--- The task ---
Starting at the line that contains "Where should I click to: Click", return every line through the end of the data exactly, without pictures.

--- Exercise data ---
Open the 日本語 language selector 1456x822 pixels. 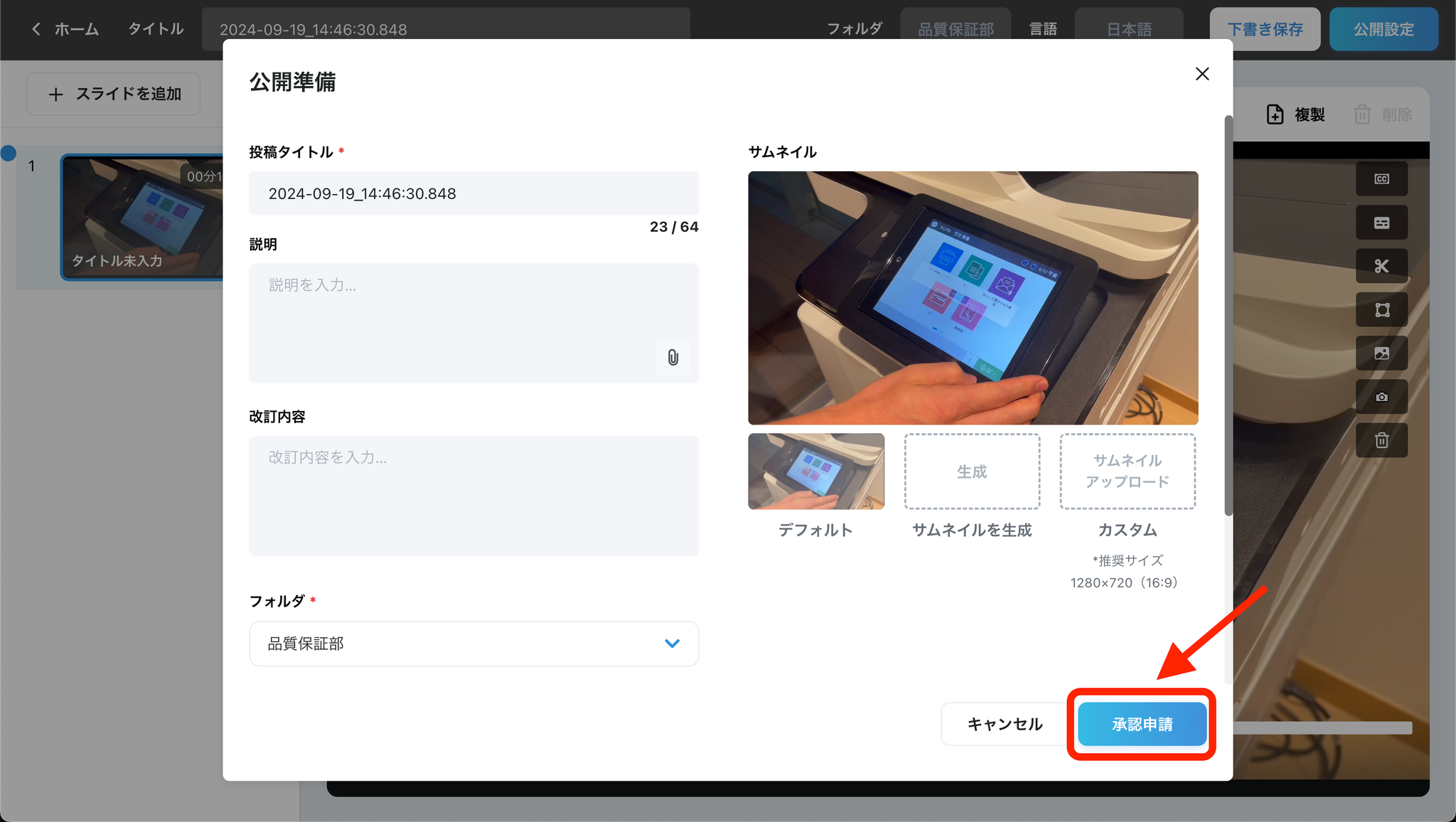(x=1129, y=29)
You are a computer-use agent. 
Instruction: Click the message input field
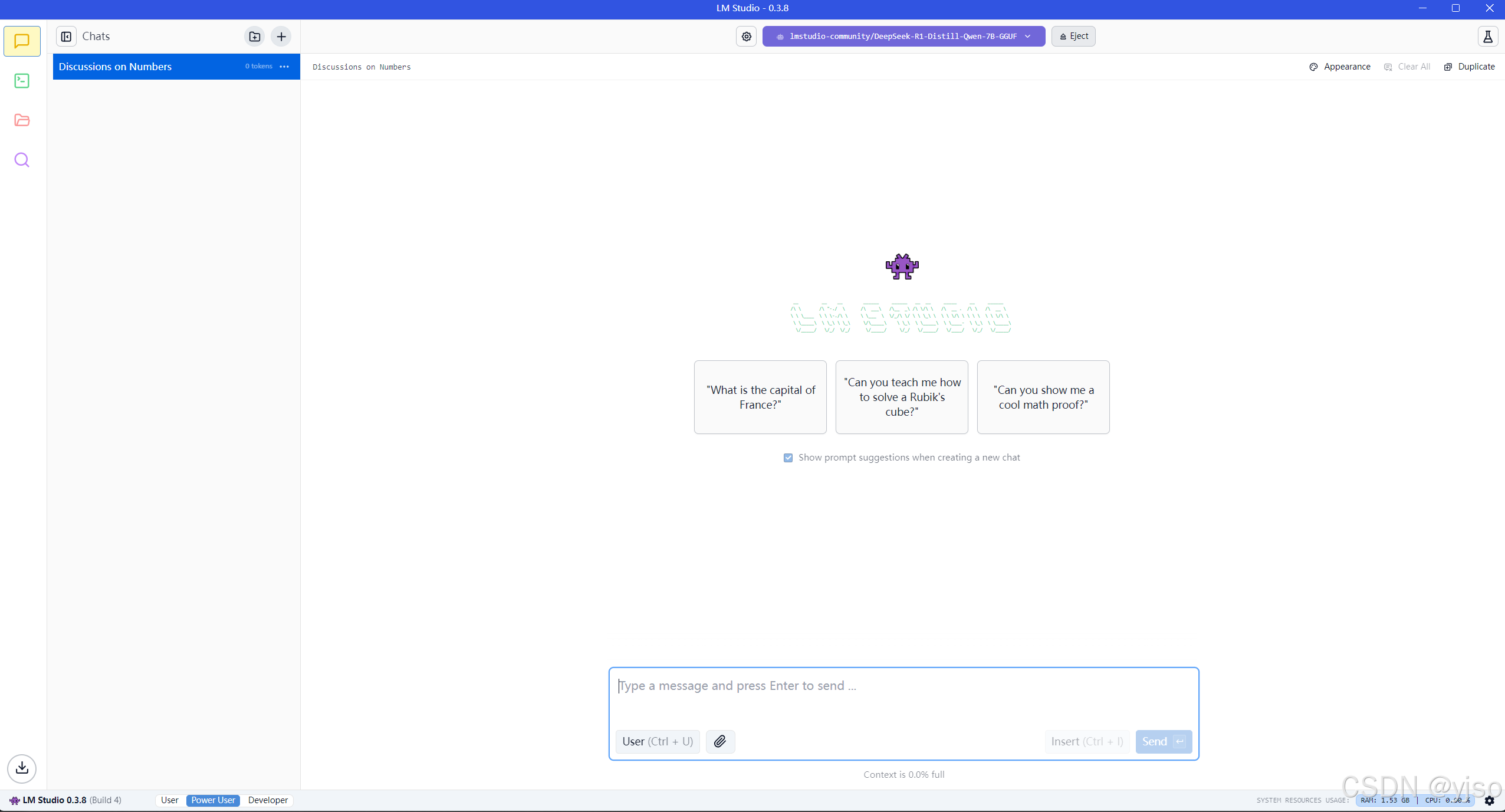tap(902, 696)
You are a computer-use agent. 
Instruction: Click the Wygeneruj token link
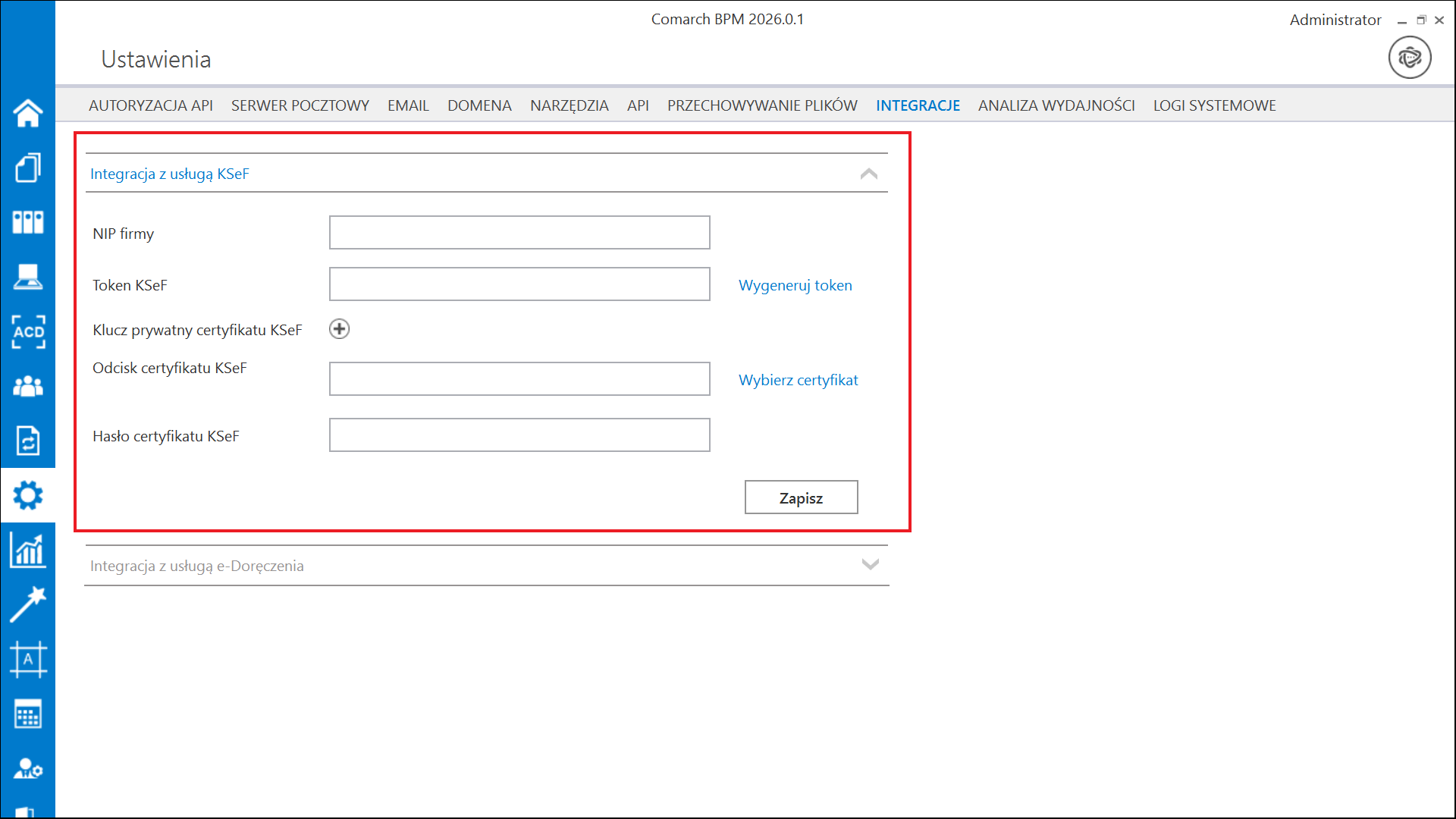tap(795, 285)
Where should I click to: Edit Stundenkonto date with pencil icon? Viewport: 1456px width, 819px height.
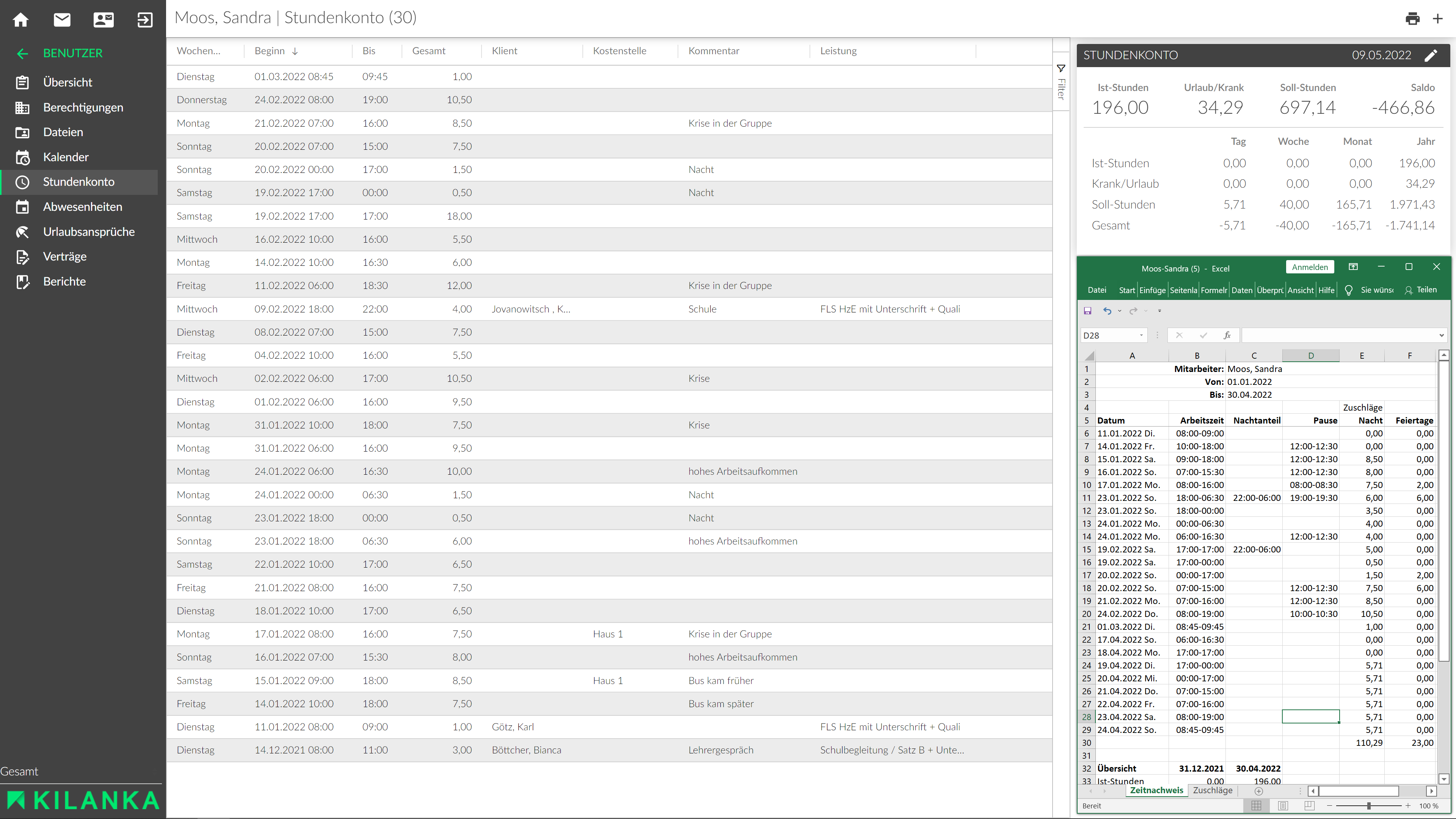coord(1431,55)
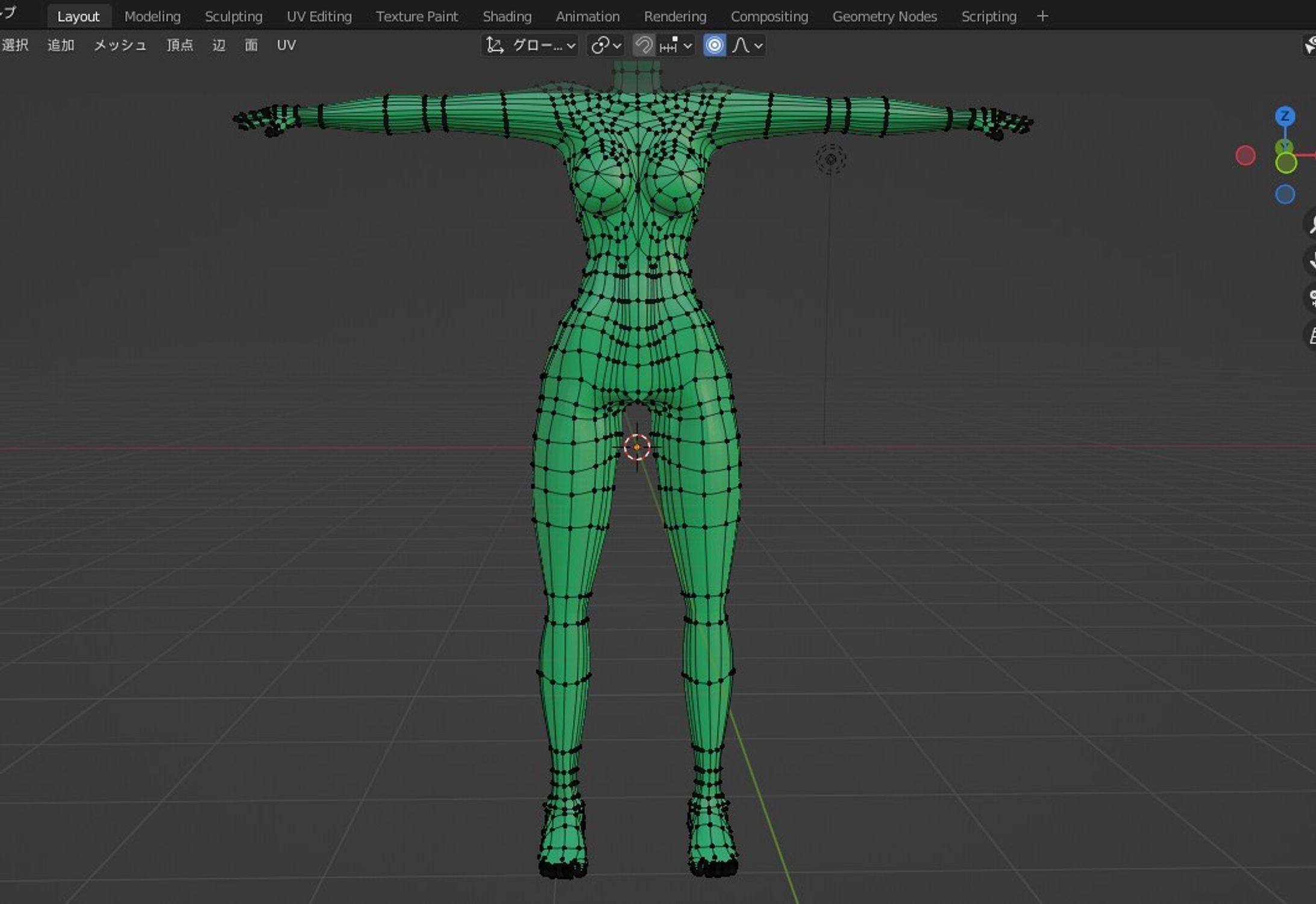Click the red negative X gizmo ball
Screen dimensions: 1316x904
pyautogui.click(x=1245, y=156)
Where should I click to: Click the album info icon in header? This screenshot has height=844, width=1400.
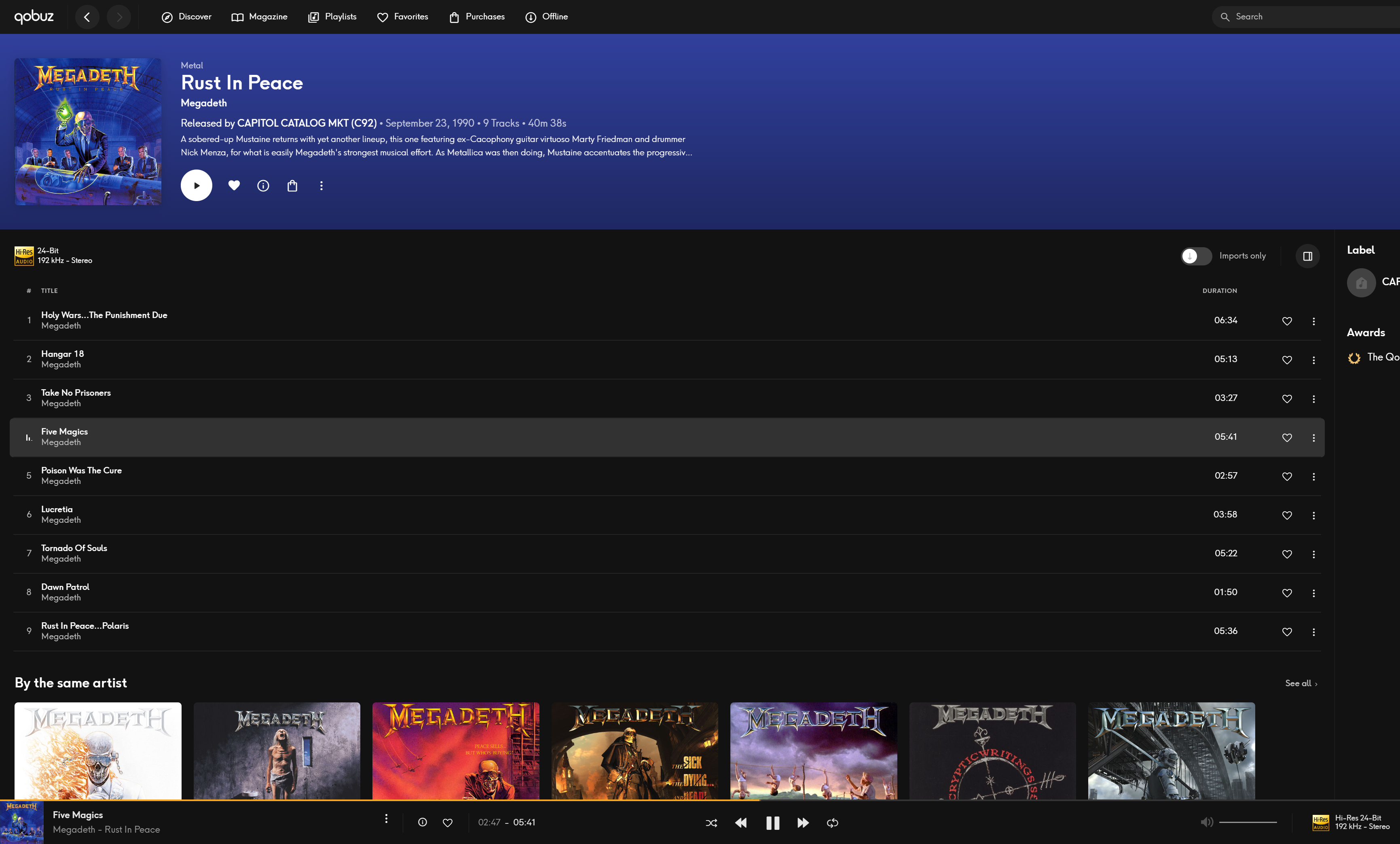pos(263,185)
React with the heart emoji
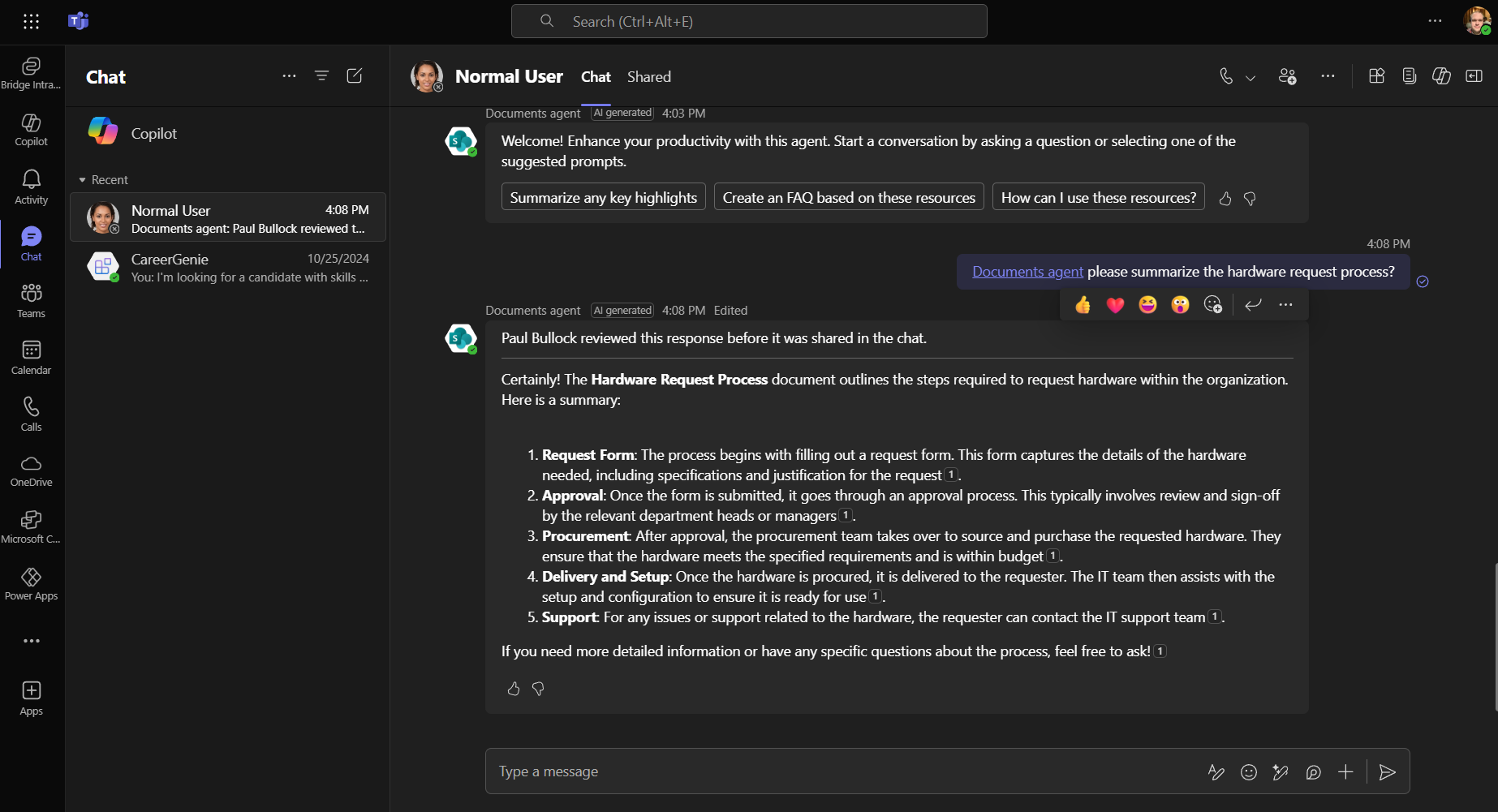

--- Answer space ---
Where should I click to: Click the album info icon in header? This screenshot has height=844, width=1400.
pos(263,185)
React with the heart emoji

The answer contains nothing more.